David Biro, who is doing some excellent work on pain from a humanities perspective, has a new article out in Culture, Medicine, & Psychiatry (vol. 34, no. 4) entitled Is There Such a Thing as Psychological Pain? and Why It Matters. Here is the Abstract:
Medicine regards pain as a signal of physical injury to the body despite evidence contradicting the linkage and despite the exclusion of vast numbers of sufferers who experience psychological pain. By broadening our concept of pain and making it more inclusive, we would not only better accommodate the basic science of pain but also would recognize what is already appreciated by the layperson—that pain from diverse sources, physical and psychological, share an underlying felt structure.

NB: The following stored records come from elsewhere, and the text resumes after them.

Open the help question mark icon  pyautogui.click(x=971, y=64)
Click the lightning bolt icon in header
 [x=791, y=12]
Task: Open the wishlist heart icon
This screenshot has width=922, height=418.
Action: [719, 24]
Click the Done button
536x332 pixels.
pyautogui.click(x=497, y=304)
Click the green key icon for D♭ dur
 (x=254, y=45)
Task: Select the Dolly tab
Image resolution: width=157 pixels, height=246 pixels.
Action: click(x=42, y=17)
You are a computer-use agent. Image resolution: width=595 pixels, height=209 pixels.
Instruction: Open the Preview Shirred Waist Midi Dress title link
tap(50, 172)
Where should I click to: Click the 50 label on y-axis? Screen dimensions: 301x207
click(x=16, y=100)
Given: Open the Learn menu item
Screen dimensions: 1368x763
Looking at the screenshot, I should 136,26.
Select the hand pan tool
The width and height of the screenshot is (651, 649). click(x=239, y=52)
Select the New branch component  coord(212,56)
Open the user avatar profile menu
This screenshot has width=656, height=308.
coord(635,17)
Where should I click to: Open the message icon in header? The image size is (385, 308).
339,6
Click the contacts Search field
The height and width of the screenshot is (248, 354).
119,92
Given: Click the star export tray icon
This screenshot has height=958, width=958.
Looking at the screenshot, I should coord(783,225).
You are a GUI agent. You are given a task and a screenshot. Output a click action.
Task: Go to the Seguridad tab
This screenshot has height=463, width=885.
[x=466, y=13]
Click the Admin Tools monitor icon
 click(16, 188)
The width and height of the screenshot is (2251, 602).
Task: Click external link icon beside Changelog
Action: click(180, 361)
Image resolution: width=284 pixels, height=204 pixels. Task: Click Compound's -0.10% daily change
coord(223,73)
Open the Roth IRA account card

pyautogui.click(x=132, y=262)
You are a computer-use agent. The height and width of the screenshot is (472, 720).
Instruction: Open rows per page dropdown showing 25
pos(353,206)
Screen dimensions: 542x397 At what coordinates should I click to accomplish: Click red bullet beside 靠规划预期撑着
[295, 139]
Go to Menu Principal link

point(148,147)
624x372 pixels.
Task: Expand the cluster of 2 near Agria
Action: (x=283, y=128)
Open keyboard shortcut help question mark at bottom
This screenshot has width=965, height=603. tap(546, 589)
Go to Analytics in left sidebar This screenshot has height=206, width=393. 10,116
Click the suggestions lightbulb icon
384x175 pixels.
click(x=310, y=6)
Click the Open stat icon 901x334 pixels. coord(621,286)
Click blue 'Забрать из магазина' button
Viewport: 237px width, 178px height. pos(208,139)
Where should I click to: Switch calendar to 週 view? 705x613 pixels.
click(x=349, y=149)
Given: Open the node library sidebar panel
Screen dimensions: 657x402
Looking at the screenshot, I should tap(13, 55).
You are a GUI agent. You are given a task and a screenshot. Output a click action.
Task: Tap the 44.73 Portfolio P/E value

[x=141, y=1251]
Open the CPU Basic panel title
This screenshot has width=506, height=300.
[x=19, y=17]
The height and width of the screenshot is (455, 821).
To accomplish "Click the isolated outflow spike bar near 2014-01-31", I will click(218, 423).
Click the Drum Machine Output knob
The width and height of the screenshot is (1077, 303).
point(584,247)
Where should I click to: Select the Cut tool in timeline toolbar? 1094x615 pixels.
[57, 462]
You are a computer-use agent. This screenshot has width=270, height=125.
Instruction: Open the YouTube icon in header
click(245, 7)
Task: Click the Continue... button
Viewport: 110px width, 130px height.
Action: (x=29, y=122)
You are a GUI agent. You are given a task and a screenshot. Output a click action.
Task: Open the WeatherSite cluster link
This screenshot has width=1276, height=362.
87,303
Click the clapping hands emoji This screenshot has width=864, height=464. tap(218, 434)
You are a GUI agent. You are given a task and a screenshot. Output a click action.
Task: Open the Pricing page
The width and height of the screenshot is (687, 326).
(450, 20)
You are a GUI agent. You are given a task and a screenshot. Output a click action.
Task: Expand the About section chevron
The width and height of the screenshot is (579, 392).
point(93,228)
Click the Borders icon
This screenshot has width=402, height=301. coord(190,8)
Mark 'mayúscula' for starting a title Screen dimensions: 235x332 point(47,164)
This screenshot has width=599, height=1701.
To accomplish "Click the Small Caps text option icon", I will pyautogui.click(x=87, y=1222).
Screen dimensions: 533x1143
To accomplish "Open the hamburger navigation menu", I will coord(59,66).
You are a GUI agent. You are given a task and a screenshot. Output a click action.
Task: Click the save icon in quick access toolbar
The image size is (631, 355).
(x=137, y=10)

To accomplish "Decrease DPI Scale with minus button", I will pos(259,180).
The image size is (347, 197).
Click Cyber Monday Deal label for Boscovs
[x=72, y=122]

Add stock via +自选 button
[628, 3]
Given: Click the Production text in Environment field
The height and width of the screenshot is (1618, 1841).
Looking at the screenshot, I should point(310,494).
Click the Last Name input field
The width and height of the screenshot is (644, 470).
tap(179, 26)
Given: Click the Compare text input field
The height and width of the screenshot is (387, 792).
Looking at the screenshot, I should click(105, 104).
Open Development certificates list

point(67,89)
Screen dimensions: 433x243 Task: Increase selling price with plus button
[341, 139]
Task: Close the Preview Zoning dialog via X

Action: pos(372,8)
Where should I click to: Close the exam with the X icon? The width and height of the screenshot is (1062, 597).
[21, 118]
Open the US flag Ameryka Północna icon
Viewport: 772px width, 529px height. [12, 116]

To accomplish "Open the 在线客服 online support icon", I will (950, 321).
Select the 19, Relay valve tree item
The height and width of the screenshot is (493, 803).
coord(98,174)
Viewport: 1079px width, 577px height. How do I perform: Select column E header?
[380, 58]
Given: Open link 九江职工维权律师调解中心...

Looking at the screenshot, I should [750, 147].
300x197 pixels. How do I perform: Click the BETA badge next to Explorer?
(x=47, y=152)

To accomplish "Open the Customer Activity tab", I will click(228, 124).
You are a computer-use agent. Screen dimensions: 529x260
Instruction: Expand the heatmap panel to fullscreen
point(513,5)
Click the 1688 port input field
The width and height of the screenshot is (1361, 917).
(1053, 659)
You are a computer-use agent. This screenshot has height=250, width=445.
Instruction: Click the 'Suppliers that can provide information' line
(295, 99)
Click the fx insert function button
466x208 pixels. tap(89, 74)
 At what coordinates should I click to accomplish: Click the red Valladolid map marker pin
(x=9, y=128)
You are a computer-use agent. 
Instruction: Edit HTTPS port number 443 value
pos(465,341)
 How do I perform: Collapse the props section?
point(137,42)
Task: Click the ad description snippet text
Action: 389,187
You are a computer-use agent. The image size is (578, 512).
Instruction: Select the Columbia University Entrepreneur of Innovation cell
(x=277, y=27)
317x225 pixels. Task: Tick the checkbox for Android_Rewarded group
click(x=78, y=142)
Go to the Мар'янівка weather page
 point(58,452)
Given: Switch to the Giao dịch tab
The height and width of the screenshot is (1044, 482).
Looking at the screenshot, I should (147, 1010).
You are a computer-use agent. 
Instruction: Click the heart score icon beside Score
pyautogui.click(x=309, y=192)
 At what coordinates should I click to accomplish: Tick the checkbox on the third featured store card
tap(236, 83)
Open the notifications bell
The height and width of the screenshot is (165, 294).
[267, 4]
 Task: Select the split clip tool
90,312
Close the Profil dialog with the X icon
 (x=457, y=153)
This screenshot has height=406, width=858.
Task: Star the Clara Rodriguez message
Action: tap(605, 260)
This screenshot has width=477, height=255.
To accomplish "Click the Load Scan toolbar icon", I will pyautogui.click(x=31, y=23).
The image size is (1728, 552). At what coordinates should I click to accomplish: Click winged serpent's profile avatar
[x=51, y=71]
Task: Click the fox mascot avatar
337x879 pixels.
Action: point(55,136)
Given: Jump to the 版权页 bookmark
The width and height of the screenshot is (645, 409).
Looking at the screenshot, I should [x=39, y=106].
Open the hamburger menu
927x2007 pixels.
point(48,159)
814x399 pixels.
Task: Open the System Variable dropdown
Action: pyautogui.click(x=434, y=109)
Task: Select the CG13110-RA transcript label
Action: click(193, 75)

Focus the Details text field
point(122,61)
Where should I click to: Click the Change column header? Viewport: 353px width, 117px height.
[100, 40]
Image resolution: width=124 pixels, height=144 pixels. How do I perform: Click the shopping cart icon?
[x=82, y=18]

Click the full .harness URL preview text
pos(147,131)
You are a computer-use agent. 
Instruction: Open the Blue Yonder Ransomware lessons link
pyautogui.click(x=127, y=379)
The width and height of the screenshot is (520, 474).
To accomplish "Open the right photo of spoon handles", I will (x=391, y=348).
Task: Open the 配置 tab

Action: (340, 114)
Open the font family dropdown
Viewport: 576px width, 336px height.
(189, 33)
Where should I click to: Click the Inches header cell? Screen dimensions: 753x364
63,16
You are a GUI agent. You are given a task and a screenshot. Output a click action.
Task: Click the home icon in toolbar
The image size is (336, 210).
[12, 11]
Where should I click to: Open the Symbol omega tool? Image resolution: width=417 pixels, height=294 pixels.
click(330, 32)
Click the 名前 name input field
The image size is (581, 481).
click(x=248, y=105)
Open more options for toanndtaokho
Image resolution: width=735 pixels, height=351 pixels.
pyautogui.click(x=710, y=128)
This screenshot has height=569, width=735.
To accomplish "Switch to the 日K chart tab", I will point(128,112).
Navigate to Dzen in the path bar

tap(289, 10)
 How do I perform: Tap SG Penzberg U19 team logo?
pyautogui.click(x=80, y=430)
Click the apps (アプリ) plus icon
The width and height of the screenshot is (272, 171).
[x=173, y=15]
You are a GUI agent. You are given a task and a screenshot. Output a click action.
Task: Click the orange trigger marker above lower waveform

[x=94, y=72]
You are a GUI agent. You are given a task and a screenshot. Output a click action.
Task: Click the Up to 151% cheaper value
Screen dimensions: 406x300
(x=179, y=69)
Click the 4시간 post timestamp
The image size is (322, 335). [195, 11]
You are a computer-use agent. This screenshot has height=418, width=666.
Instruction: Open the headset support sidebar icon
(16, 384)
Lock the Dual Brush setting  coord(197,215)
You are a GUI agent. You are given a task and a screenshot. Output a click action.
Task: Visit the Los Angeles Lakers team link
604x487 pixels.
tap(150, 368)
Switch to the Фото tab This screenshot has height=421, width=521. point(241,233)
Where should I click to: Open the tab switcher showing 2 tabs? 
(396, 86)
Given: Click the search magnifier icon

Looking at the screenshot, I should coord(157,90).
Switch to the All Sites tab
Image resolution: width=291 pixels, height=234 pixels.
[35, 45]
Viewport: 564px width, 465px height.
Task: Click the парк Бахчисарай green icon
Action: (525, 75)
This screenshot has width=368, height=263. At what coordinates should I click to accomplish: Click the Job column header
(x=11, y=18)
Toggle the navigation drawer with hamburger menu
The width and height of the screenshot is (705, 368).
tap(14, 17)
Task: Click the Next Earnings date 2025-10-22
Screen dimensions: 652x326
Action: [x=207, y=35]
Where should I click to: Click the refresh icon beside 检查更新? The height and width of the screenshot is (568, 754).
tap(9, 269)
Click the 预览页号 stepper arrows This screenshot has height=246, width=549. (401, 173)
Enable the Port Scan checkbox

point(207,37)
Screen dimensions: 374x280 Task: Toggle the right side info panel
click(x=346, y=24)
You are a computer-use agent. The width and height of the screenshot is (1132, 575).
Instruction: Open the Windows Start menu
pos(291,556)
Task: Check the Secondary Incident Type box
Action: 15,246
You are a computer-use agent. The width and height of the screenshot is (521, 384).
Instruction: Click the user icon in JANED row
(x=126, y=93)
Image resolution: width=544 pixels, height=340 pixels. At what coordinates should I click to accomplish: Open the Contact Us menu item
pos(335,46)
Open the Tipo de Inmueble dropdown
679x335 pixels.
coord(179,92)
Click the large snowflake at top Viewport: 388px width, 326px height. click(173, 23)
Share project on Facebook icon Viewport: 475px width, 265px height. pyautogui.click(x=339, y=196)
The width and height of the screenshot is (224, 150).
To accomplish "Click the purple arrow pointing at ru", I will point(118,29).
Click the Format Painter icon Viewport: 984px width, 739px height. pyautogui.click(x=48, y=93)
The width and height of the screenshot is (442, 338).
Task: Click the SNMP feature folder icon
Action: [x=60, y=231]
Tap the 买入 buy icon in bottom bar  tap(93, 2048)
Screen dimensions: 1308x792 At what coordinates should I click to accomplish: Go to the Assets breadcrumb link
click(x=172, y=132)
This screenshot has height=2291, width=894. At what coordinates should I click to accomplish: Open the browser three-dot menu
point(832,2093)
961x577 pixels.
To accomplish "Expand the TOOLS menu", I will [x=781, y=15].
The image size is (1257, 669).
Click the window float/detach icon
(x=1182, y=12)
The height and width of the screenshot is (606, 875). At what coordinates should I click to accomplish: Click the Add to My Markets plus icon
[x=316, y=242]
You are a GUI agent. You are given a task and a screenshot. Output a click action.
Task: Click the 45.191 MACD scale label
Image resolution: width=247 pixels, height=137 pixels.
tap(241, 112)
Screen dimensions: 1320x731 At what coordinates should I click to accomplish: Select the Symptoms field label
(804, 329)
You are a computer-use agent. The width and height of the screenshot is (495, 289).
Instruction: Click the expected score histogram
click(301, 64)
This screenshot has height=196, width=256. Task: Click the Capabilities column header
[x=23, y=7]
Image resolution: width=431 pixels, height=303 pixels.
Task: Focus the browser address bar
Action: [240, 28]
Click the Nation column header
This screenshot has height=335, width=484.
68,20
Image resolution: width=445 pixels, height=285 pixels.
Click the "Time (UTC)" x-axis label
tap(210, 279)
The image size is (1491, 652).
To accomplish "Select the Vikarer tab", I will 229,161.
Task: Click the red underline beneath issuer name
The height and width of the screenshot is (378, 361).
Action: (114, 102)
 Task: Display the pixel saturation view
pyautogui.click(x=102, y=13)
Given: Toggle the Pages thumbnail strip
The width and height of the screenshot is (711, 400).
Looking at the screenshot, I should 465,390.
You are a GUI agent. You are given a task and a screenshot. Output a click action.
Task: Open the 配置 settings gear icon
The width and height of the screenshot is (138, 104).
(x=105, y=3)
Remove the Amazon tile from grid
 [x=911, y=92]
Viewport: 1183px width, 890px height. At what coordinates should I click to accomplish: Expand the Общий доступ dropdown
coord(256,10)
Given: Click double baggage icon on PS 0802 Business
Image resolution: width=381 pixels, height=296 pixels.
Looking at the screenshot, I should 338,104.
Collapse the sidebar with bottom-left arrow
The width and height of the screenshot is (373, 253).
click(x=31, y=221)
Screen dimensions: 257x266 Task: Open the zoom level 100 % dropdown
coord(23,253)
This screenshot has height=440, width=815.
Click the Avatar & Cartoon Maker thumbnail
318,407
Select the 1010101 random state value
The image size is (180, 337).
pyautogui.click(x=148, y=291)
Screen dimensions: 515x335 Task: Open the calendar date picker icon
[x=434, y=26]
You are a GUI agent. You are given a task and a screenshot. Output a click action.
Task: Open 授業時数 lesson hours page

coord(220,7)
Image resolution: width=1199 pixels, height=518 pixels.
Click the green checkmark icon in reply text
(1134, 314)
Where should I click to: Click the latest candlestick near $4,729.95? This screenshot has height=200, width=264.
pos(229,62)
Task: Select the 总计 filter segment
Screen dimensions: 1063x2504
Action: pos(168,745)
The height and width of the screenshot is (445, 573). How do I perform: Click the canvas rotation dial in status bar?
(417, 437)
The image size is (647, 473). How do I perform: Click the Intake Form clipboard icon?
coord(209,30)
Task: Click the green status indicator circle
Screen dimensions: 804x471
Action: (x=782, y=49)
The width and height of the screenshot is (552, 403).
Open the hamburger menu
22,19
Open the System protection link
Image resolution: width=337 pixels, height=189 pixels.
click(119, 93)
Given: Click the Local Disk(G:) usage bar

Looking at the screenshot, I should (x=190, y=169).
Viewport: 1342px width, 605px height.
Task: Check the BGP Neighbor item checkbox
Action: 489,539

This is an excellent article, and well-worth reading, which puts a number of good challenges to dominant conceptualizations of pain in both medical and lay culture in the U.S. However, I generally remain concerned with efforts that proceed by accepting any dichotomy at all between psychological and so-called somatic pain, because there is excellent reason to believe the distinction between these two is ridiculous. Biro, I think, is well aware of the incoherence of the distinction, but I admit to anxiety about even referring to categories of pain in context of "physical" or "somatic" and "mental" or "psychological" pain. Using such categories, even to challenge them, risks conceding too much of importance, in my view. Howard Fields, who is both a clinician and one of the leading neuroscientists in the world on the subject of pain, said it best in a seminal 2007 essay: "All pain is mental."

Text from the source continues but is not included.